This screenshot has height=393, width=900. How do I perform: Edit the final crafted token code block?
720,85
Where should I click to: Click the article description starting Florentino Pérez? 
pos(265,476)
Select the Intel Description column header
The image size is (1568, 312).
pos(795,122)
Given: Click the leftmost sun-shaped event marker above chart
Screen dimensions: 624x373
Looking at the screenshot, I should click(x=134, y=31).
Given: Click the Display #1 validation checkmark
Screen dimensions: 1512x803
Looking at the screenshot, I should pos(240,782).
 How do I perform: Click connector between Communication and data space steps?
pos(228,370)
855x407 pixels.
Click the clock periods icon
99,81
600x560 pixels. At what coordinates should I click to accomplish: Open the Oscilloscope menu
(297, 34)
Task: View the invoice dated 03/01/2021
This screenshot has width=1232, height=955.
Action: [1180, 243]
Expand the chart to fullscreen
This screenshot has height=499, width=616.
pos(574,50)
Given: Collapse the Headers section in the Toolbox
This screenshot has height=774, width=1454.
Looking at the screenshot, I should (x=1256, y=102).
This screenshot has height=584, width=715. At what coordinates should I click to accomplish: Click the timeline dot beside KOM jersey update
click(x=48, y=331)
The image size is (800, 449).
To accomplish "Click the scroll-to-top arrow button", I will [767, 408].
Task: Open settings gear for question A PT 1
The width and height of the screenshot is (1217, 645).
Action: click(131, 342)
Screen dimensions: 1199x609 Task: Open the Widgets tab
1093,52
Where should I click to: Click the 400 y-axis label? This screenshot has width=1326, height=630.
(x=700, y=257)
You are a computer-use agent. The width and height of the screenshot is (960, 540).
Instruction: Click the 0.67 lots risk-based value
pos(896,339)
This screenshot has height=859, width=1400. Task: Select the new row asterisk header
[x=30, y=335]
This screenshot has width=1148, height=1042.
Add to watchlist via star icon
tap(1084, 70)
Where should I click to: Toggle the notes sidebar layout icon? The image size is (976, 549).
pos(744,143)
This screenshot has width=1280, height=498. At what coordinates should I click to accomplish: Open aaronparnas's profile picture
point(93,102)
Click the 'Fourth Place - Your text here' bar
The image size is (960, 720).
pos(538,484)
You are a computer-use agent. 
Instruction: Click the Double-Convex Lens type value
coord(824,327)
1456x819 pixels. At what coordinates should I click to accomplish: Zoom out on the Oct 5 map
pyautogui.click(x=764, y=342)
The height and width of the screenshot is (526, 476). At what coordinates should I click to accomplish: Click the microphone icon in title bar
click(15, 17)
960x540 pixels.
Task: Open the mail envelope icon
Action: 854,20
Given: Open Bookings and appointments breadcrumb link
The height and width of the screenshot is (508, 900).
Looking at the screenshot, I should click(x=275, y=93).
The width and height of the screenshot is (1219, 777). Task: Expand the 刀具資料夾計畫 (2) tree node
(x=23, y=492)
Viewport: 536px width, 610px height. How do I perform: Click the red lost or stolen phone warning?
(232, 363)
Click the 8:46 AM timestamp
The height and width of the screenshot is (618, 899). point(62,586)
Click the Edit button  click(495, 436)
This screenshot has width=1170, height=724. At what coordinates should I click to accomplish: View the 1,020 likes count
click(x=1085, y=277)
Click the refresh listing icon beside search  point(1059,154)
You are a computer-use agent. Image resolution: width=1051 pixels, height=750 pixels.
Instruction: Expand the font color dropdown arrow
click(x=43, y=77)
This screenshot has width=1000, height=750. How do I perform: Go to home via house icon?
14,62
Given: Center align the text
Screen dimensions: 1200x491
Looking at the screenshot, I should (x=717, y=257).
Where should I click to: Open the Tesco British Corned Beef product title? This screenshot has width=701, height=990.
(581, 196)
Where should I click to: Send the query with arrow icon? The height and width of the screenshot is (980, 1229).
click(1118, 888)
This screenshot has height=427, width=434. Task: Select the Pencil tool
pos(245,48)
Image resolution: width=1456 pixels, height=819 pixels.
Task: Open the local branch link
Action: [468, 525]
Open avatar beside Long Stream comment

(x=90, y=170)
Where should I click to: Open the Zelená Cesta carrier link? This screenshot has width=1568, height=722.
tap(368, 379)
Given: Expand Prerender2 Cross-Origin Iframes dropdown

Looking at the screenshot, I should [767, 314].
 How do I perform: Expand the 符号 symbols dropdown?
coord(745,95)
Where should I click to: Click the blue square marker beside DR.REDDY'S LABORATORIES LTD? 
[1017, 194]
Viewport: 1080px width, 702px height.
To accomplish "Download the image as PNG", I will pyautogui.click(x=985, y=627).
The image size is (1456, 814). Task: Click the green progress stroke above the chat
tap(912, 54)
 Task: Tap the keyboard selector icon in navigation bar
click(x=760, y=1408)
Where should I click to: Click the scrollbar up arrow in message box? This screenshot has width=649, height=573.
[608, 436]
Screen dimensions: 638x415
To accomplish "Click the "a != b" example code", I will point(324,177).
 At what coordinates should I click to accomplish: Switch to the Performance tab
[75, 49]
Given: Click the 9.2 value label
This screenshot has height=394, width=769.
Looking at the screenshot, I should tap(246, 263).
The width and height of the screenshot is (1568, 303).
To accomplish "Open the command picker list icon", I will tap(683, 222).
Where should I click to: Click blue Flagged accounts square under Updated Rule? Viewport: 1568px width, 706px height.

■ ■ ■ ■ ■ ■ ■

» Exercise prompt: Please return every entry exactly as it appears.

» Output below:
This screenshot has height=393, width=900. How do I perform: Edit the final crafted token code block?
720,85
Where should I click to: Click the article description starting Florentino Pérez? 
pos(265,476)
Select the Intel Description column header
The image size is (1568, 312).
pos(795,122)
Given: Click the leftmost sun-shaped event marker above chart
Screen dimensions: 624x373
Looking at the screenshot, I should click(x=134, y=31).
Given: Click the Display #1 validation checkmark
Screen dimensions: 1512x803
Looking at the screenshot, I should pos(240,782).
 How do I perform: Click connector between Communication and data space steps?
pos(228,370)
855x407 pixels.
Click the clock periods icon
99,81
600x560 pixels. At what coordinates should I click to accomplish: Open the Oscilloscope menu
(297, 34)
Task: View the invoice dated 03/01/2021
This screenshot has width=1232, height=955.
Action: [1180, 243]
Expand the chart to fullscreen
This screenshot has height=499, width=616.
pos(574,50)
Given: Collapse the Headers section in the Toolbox
This screenshot has height=774, width=1454.
Looking at the screenshot, I should (x=1256, y=102).
This screenshot has height=584, width=715. At what coordinates should I click to accomplish: Click the timeline dot beside KOM jersey update
click(x=48, y=331)
The image size is (800, 449).
To accomplish "Click the scroll-to-top arrow button", I will [767, 408].
Task: Open settings gear for question A PT 1
The width and height of the screenshot is (1217, 645).
Action: click(131, 342)
Screen dimensions: 1199x609 Task: Open the Widgets tab
1093,52
Where should I click to: Click the 400 y-axis label? This screenshot has width=1326, height=630.
(x=700, y=257)
You are a computer-use agent. The width and height of the screenshot is (960, 540).
Instruction: Click the 0.67 lots risk-based value
pos(896,339)
This screenshot has height=859, width=1400. Task: Select the new row asterisk header
[x=30, y=335]
This screenshot has width=1148, height=1042.
Add to watchlist via star icon
tap(1084, 70)
Where should I click to: Toggle the notes sidebar layout icon? The image size is (976, 549).
pos(744,143)
This screenshot has width=1280, height=498. At what coordinates should I click to accomplish: Open aaronparnas's profile picture
point(93,102)
Click the 'Fourth Place - Your text here' bar
The image size is (960, 720).
pos(538,484)
You are a computer-use agent. 
Instruction: Click the Double-Convex Lens type value
coord(824,327)
1456x819 pixels. At what coordinates should I click to accomplish: Zoom out on the Oct 5 map
pyautogui.click(x=764, y=342)
The height and width of the screenshot is (526, 476). At what coordinates should I click to accomplish: Click the microphone icon in title bar
click(15, 17)
960x540 pixels.
Task: Open the mail envelope icon
Action: 854,20
Given: Open Bookings and appointments breadcrumb link
The height and width of the screenshot is (508, 900).
Looking at the screenshot, I should click(x=275, y=93).
The width and height of the screenshot is (1219, 777). Task: Expand the 刀具資料夾計畫 (2) tree node
(x=23, y=492)
Viewport: 536px width, 610px height. How do I perform: Click the red lost or stolen phone warning?
(232, 363)
Click the 8:46 AM timestamp
The height and width of the screenshot is (618, 899). point(62,586)
Click the Edit button  click(495, 436)
This screenshot has width=1170, height=724. At what coordinates should I click to accomplish: View the 1,020 likes count
click(x=1085, y=277)
Click the refresh listing icon beside search  point(1059,154)
You are a computer-use agent. Image resolution: width=1051 pixels, height=750 pixels.
Instruction: Expand the font color dropdown arrow
click(x=43, y=77)
This screenshot has width=1000, height=750. How do I perform: Go to home via house icon?
14,62
Given: Center align the text
Screen dimensions: 1200x491
Looking at the screenshot, I should (x=717, y=257).
Where should I click to: Open the Tesco British Corned Beef product title? This screenshot has width=701, height=990.
(581, 196)
Where should I click to: Send the query with arrow icon? The height and width of the screenshot is (980, 1229).
click(1118, 888)
This screenshot has height=427, width=434. Task: Select the Pencil tool
pos(245,48)
Image resolution: width=1456 pixels, height=819 pixels.
Task: Open the local branch link
Action: [468, 525]
Open avatar beside Long Stream comment

(x=90, y=170)
Where should I click to: Open the Zelená Cesta carrier link? This screenshot has width=1568, height=722.
tap(368, 379)
Given: Expand Prerender2 Cross-Origin Iframes dropdown

Looking at the screenshot, I should [767, 314].
 How do I perform: Expand the 符号 symbols dropdown?
coord(745,95)
Where should I click to: Click the blue square marker beside DR.REDDY'S LABORATORIES LTD? 
[1017, 194]
Viewport: 1080px width, 702px height.
To accomplish "Download the image as PNG", I will pyautogui.click(x=985, y=627).
The image size is (1456, 814). Task: Click the green progress stroke above the chat
tap(912, 54)
 Task: Tap the keyboard selector icon in navigation bar
click(x=760, y=1408)
Where should I click to: Click the scrollbar up arrow in message box? This screenshot has width=649, height=573.
[608, 436]
Screen dimensions: 638x415
To accomplish "Click the "a != b" example code", I will point(324,177).
 At what coordinates should I click to accomplish: Switch to the Performance tab
[75, 49]
Given: Click the 9.2 value label
This screenshot has height=394, width=769.
Looking at the screenshot, I should tap(246, 263).
The width and height of the screenshot is (1568, 303).
To accomplish "Open the command picker list icon", I will tap(683, 222).
Where should I click to: Click blue Flagged accounts square under Updated Rule? Viewport: 1568px width, 706px height.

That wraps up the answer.